EXTRACT:
────────

BREAKING THE SEX EDUCATION TABOO
As in many parts of the world, sexual abuse is rife in parts of the Middle East and North Africa. To make this worse, sex education is taboo. Many young people are adrift in a sea of misinformation. The SAT-7 ARABIC program Speak Up is helping parents communicate with their teenage children to better protect them from harm.
Many young people in the Middle East and North Africa (MENA) have nowhere to turn for proper sex education. Parents often consider the subject shameful – refusing to discuss it and responding to questions with blame or punishment.
Sex education is not taught in most schools across the region. In the absence of proper information and open discussion, many young people unknowingly seek answers from harmful sources: some turn to internet pornography out of curiosity. This can cause addictive behaviour, unhealthy attitudes towards sex, and make them vulnerable to abusive relationships.
ENCOURAGING OPENNESS
The live women’s counselling program Speak Up recently aired a series of episodes to help parents approach this taboo topic and engage in healthy conversations with their children. Egyptian psychologist Dr Eman Saddik, who responded to parents’ live calls and messages, explains:
“An unmet need for information, and the sense that their parents are hiding something, increases the child’s curiosity… They cannot distinguish between healthy and unhealthy sexual relationships, because they did not get the answers they needed from their parents.”
SIMPLE, TRUTHFUL ANSWERS
Dr Saddik advises parents to provide simple, truthful answers in a neutral manner to both remove stigma and prevent the sensationalism of sex.
“Young people must learn about it properly to have a good relationship in the future,” she says.
DAMAGING EFFECTS OF IGNORANCE
As well as putting individual children at risk, a lack of information can contribute to harmful cultural attitudes. For example, the belief that female sexuality is particularly shameful underlies the practice of female genital mutilation (FGM) and honour violence.
Because of conservative attitudes regarding sex and gender education, negative consequences are prevailing in communities. Levels of pornography consumption are high in the MENA; sexual harassment is rampant in some places; the MENA is one of two regions in the world where rates of HIV infection are on the increase.
“I LEARNED ALL THE WRONG THINGS”
Speak Up interviewed a woman named Sanaa. She shared how a lack of information caused a huge negative impact in her life.
“I learned all the wrong things,” she said, “and it hurt me. I trusted friends with my secrets and I was put to shame. Now that I have an eight-year-old daughter, I decided to take a course in sex education at my church. It helped me answer all my daughter’s questions without scolding her.”

────────

Dataset entries:
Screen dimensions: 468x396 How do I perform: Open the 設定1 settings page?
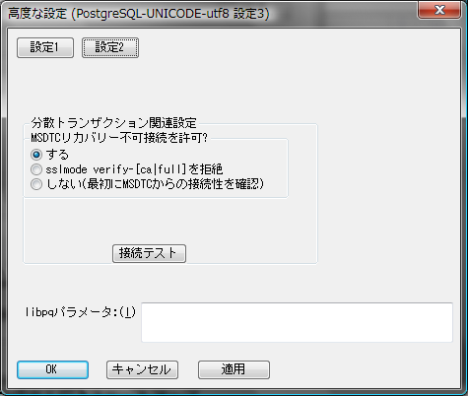pyautogui.click(x=45, y=48)
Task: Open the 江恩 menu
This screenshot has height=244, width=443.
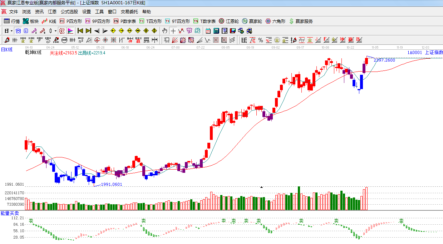Action: 52,12
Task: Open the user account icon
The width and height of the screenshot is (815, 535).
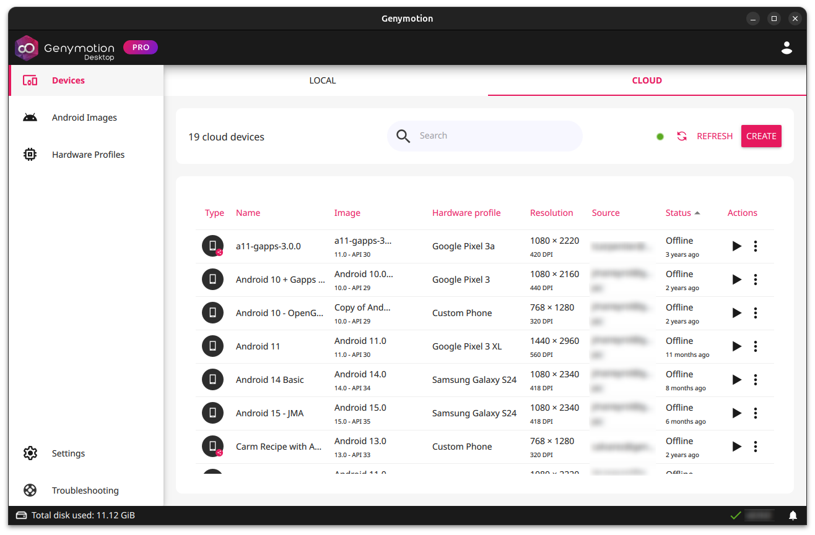Action: [787, 47]
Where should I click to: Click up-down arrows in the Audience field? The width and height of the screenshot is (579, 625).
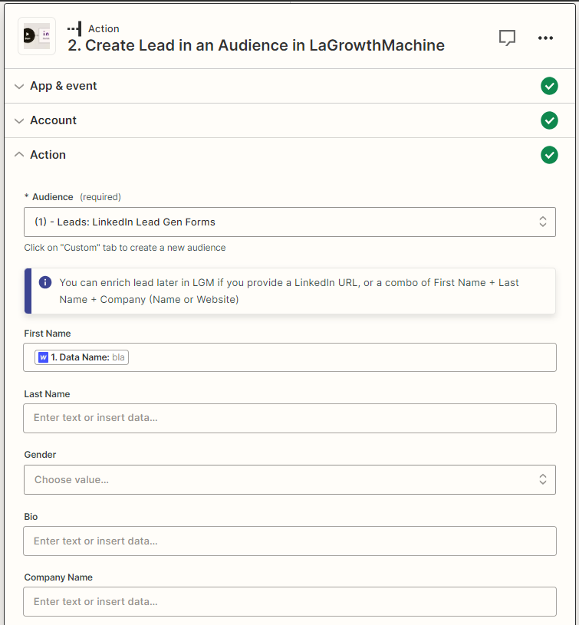tap(542, 222)
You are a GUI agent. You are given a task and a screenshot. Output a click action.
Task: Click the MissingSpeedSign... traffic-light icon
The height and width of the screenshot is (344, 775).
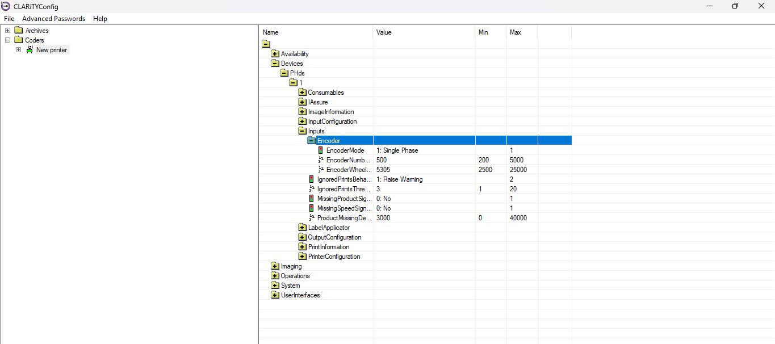(311, 208)
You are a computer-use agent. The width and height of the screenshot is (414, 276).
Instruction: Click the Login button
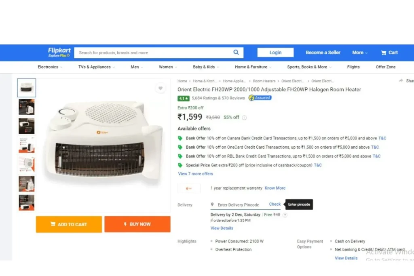click(275, 53)
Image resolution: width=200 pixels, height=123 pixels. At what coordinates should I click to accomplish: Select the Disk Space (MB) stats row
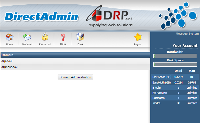pyautogui.click(x=175, y=77)
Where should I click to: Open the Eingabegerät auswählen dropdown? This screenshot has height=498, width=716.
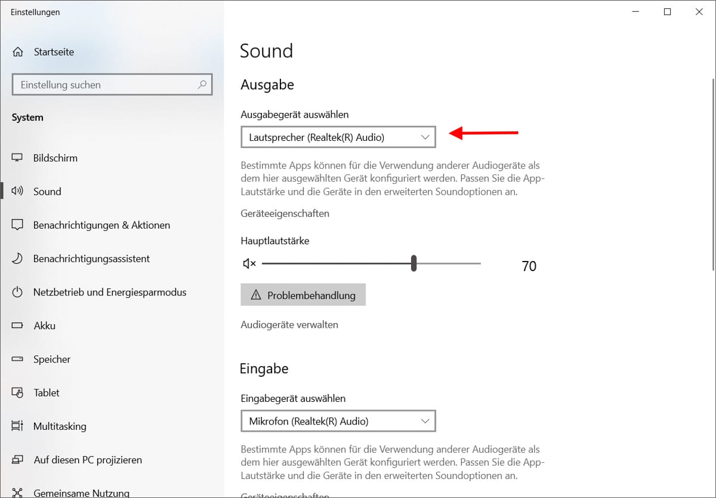click(338, 421)
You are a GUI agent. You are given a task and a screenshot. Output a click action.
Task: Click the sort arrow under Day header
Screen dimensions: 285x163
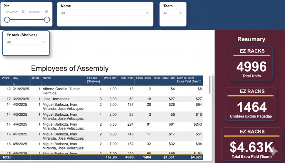click(x=14, y=84)
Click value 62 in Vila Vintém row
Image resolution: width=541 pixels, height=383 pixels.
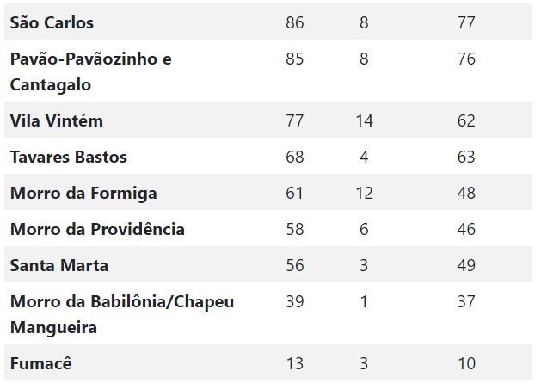(466, 120)
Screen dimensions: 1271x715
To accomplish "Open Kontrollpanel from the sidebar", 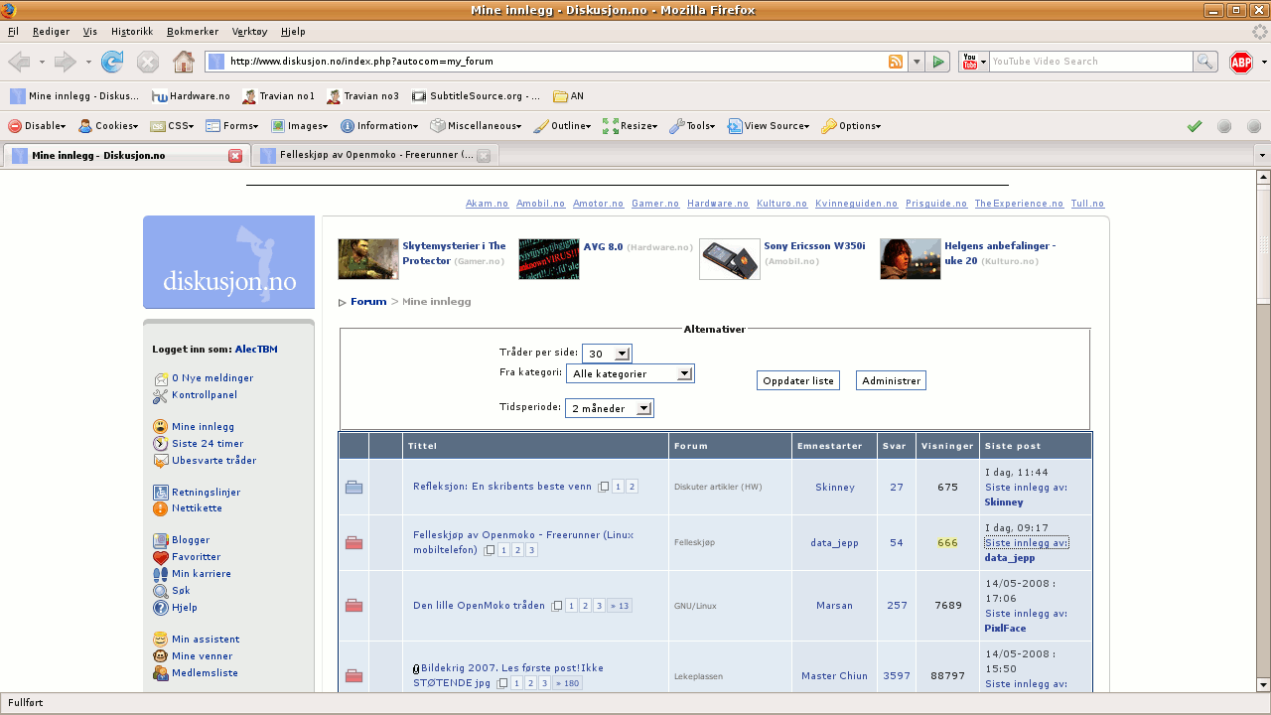I will [x=204, y=395].
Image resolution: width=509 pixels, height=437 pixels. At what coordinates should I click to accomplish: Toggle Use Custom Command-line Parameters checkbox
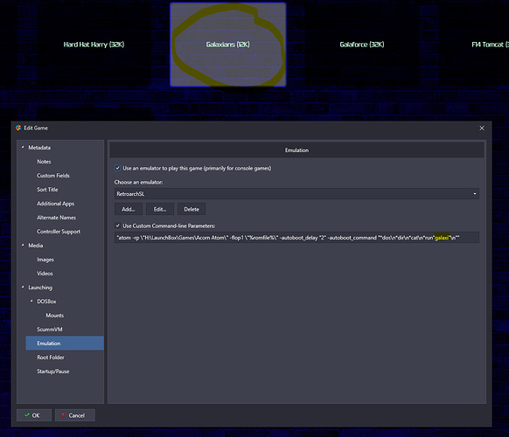click(x=118, y=225)
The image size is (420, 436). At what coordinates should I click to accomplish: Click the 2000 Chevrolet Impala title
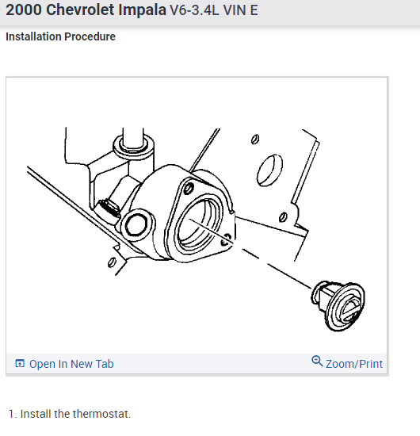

────────

WHAT IS EXPECTED: Name every negative consequence that the sex education article lists as prevailing in MENA communities because of conservative attitudes toward sex and gender education.

ANSWER BELOW:
- High levels of pornography consumption
- Rampant sexual harassment in some places
- Rising rates of HIV infection, which make the MENA one of two regions in the world where these rates are increasing